Retype exactly, and only, the lines from the one that contains "China (1260, 1237)" through the final line of the entries.

Data ▸
########################################

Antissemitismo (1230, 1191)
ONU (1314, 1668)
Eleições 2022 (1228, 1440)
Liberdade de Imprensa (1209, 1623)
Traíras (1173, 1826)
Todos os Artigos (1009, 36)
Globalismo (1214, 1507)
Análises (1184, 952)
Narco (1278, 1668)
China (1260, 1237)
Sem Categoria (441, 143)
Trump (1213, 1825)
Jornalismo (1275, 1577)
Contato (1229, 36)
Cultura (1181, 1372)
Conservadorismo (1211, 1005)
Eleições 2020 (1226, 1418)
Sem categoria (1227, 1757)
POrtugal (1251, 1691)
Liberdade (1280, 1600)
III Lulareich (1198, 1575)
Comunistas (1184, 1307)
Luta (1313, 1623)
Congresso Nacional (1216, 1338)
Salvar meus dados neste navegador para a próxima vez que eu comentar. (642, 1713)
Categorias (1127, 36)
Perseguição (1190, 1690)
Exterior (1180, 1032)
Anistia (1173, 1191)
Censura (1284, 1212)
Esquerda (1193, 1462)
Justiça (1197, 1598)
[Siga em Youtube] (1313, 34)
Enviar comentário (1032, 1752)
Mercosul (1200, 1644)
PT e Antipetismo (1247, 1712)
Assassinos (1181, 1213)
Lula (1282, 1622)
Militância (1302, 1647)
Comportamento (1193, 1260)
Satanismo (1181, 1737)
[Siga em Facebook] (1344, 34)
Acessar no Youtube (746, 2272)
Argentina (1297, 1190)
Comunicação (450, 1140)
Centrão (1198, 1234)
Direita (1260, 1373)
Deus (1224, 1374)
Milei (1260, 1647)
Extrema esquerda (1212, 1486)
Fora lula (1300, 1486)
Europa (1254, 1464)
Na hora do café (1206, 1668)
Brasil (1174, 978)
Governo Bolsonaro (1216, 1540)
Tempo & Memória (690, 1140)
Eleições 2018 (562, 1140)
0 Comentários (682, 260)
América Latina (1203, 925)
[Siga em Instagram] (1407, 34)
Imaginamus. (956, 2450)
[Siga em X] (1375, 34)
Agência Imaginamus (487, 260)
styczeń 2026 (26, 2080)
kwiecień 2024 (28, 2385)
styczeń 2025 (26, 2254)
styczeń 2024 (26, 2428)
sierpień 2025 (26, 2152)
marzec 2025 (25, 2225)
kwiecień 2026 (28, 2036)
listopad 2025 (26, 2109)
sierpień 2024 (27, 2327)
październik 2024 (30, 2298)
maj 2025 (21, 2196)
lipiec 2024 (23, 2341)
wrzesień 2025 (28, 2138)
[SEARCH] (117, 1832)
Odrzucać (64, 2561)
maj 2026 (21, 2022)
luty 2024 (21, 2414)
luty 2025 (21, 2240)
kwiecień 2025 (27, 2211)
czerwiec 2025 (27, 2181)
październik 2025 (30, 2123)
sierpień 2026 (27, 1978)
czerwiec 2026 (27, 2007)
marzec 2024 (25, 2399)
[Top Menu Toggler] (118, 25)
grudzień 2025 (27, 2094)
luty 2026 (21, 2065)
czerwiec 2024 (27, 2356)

########################################

Answer for the task ▸
China (1260, 1237)
Sem Categoria (441, 143)
Trump (1213, 1825)
Jornalismo (1275, 1577)
Contato (1229, 36)
Cultura (1181, 1372)
Conservadorismo (1211, 1005)
Eleições 2020 (1226, 1418)
Sem categoria (1227, 1757)
POrtugal (1251, 1691)
Liberdade (1280, 1600)
III Lulareich (1198, 1575)
Comunistas (1184, 1307)
Luta (1313, 1623)
Congresso Nacional (1216, 1338)
Salvar meus dados neste navegador para a próxima vez que eu comentar. (642, 1713)
Categorias (1127, 36)
Perseguição (1190, 1690)
Exterior (1180, 1032)
Anistia (1173, 1191)
Censura (1284, 1212)
Esquerda (1193, 1462)
Justiça (1197, 1598)
[Siga em Youtube] (1313, 34)
Enviar comentário (1032, 1752)
Mercosul (1200, 1644)
PT e Antipetismo (1247, 1712)
Assassinos (1181, 1213)
Lula (1282, 1622)
Militância (1302, 1647)
Comportamento (1193, 1260)
Satanismo (1181, 1737)
[Siga em Facebook] (1344, 34)
Acessar no Youtube (746, 2272)
Argentina (1297, 1190)
Comunicação (450, 1140)
Centrão (1198, 1234)
Direita (1260, 1373)
Deus (1224, 1374)
Milei (1260, 1647)
Extrema esquerda (1212, 1486)
Fora lula (1300, 1486)
Europa (1254, 1464)
Na hora do café (1206, 1668)
Brasil (1174, 978)
Governo Bolsonaro (1216, 1540)
Tempo & Memória (690, 1140)
Eleições 2018 (562, 1140)
0 Comentários (682, 260)
América Latina (1203, 925)
[Siga em Instagram] (1407, 34)
Imaginamus. (956, 2450)
[Siga em X] (1375, 34)
Agência Imaginamus (487, 260)
styczeń 2026 (26, 2080)
kwiecień 2024 (28, 2385)
styczeń 2025 (26, 2254)
styczeń 2024 (26, 2428)
sierpień 2025 (26, 2152)
marzec 2025 (25, 2225)
kwiecień 2026 (28, 2036)
listopad 2025 (26, 2109)
sierpień 2024 (27, 2327)
październik 2024 (30, 2298)
maj 2025 (21, 2196)
lipiec 2024 (23, 2341)
wrzesień 2025 (28, 2138)
[SEARCH] (117, 1832)
Odrzucać (64, 2561)
maj 2026 (21, 2022)
luty 2024 (21, 2414)
luty 2025 (21, 2240)
kwiecień 2025 (27, 2211)
czerwiec 2025 (27, 2181)
październik 2025 (30, 2123)
sierpień 2026 (27, 1978)
czerwiec 2026 (27, 2007)
marzec 2024 (25, 2399)
[Top Menu Toggler] (118, 25)
grudzień 2025 (27, 2094)
luty 2026 (21, 2065)
czerwiec 2024 (27, 2356)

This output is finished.